O’Leary suggested he was loathe to find anything positive in Brexit but said: “If Britain makes some effective reform [of Regulation 261], it could put pressure on the EC to do something. There is some hope here.”
Carriers have been demanding the regulation be revised for years, but a review of the rules has stalled.
Now the airlines want “a list of the extraordinary circumstances” which lead to consumers’ compensation rights being waived so passengers know when they can claim compensation. At present, these are largely left up to courts to decide since they are unspecified in the regulation.
At the same, tour operators and travel agents want the regulation harmonised with package travel rules on refunds which require travel companies to reimburse consumers for cancelled holiday flights regardless of whether airlines refund them.
EasyJet chief executive Johan Lundgren said: “Regulation 261 is so badly written.
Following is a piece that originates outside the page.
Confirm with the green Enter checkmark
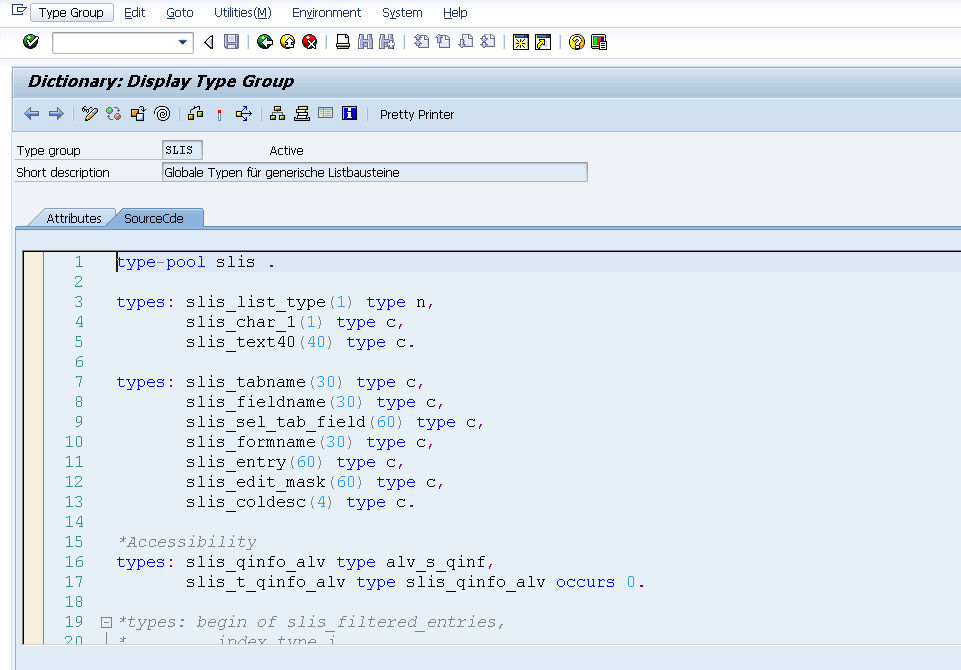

There is huge uncertainty about what constitutes ‘extraordinary circumstances’ [and] it never took into consideration mass cancellations.”
He argued: “It’s staggering that this has not moved forward. Regulation 261 was drafted in 2009. It was badly written then, before mass cancellations. Things need to get a move on.”
However, EU transport commissioner Adina-Ioana Valean told the A4E summit: “Passengers need to have rights.
“We are looking to improve Regulation 261. [But] what we do will not be in line with diminishing consumer rights.”